АЛЕН. Думаю, он найдет предлог выгнать нас.
ДЖОН. Не может он нас выгнать. Мы ему нужны.
АЛЕН. Мы можем не работать, пока он нам не заплатит.
ДЖОН. А что тогда будут делать женщины?
АЛЕН. То, что делали до нашего приезда, наверное. (Пауза). Мы можем украсть его деньги.
ДЖОН. Нет у него никаких денег.
АЛЕН. Где-то деньги у него есть, в каком-нибудь комоде, или в колодце, или где-то еще. Эти люди все одинаковые. В банки не верят, живут, как свиньи, деньги копят, складывают в какую-нибудь шкатулку или коробку.
ДЖОН. Возможно.
АЛЕН. Мы можем оприходовать его дочь. Это будет уже что-то.
ДЖОН. Да.
АЛЕН. Что? Думаешь, я на это не пойду?
ДЖОН. Слишком молодая.
АЛЕН. Так это хорошо.
ДЖОН. Против закона.
АЛЕН. Ты бы это сделал, если б хватило духа.
ДЖОН. Не думаю, что стал бы и пытаться.
АЛЕН. Ты – это ты. А я – это я.
ДЖОН (менее дружелюбным тоном). Не думаю, что стал бы и пытаться.
(Пауза).
АЛЕН. Ты ведь не даешь мне совет, так, Джон? Потому что на твоем месте я бы старался этого избегать. К счастью для меня, я – это не ты. У девушки такое тело, просто стыдно упустить этот шанс.
ДЖОН. Может, нам лучше уехать.
АЛЕН. Куда?
ДЖОН. У меня есть друзья в Финиксе.
АЛЕН. Этот пикап до Финикса не доедет. Нам повезет, если доедем до почтового ящика.
ДЖОН. Его можно починить.
АЛЕН. У нас нет денег.
ДЖОН. Я сам его починю.
АЛЕН. Если ты можешь его починить, почему не починил раньше?
ДЖОН. Раньше никуда ехать не хотел.
АЛЕН. Ты видел груди этой девушки?
ДЖОН. Вроде бы их две.
АЛЕН. Послушай, у меня есть план.
ДЖОН. Кто бы сомневался.
АЛЕН. Правда, есть. Послушай.
(ПЭП выходит на кухню. ДЖОН и АЛЕН замолкают, наблюдая, как он берет миску, насыпает хлопьев, добавляет молока. ПЭП практически слепой, и создается ощущение, что в любой момент он может что-то разбить или во что-то врезаться).

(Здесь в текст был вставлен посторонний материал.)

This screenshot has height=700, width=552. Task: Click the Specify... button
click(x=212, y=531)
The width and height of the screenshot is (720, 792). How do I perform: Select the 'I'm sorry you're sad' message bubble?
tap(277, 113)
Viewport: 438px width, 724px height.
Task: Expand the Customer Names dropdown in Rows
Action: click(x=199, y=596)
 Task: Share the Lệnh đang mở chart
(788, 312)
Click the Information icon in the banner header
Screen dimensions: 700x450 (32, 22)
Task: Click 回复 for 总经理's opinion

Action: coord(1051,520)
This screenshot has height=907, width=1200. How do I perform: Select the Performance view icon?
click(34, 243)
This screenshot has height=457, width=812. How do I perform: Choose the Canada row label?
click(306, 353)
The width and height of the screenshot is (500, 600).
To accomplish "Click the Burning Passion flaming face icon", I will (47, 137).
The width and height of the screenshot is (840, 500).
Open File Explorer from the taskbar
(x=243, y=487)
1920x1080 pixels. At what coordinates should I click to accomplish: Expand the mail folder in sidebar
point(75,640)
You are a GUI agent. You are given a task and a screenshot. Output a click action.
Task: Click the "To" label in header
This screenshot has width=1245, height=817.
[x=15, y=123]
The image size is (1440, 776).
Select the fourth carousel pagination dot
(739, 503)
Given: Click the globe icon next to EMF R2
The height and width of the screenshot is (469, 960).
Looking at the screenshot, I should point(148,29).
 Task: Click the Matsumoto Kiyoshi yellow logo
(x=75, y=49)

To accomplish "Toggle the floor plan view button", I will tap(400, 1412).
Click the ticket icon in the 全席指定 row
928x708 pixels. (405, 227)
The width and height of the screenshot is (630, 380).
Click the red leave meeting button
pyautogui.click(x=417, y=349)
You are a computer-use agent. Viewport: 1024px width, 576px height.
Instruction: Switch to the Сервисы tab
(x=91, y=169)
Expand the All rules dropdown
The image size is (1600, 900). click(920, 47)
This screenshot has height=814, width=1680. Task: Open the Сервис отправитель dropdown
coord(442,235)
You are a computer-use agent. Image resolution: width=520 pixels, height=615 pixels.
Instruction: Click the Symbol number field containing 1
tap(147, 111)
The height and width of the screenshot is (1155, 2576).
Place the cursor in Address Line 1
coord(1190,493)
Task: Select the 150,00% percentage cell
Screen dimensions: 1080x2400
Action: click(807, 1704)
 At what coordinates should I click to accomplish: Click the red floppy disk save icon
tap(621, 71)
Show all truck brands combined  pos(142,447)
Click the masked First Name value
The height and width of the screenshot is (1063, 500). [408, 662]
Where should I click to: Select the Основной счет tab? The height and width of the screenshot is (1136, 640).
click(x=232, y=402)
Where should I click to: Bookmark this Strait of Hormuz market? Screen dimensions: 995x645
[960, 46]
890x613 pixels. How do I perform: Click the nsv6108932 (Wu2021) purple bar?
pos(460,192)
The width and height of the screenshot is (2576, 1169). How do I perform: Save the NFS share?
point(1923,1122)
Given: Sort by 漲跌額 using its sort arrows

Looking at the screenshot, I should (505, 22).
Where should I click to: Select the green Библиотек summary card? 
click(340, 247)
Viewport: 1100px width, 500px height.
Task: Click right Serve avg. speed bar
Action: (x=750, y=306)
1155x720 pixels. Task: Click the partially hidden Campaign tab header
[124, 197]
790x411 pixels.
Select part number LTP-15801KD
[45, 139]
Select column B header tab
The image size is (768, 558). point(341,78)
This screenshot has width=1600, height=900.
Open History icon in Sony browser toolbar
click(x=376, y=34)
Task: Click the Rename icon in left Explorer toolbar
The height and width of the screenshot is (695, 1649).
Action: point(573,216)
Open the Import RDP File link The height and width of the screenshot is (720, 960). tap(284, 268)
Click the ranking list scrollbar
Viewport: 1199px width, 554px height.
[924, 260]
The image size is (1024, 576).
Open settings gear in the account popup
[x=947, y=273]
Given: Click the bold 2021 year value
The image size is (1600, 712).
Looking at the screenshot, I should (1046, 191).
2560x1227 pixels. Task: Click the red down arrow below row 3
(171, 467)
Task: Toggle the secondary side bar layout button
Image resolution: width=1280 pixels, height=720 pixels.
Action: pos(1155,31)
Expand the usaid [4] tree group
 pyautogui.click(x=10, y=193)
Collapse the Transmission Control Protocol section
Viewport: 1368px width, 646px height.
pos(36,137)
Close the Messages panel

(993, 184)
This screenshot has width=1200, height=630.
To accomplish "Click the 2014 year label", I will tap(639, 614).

ПЭП. В котором часу сегодня бейсбол, девочки?
ДЖОН. Не стукнитесь о стену.
ПЭП. Я знаю, что это ты. Унюхал твоего приятеля. Вы, парни, болеете за «Индейцев»[1].
АЛЕН. Да, сэр. Мы всегда за меньшинства.
ПЭП. Не понял.
(ПЭПУ удается облить молоком АЛЕНА. Его подслеповатая неуклюжесть – это искусство, и остается ощущение, что он все делает намеренно).
АЛЕН. Вот дерьмо!
ПЭП. Нет. Сим съел все, что было. Тебе придется есть хлопья. Нельзя доверять человеку, который ничего не знает о бейсболе.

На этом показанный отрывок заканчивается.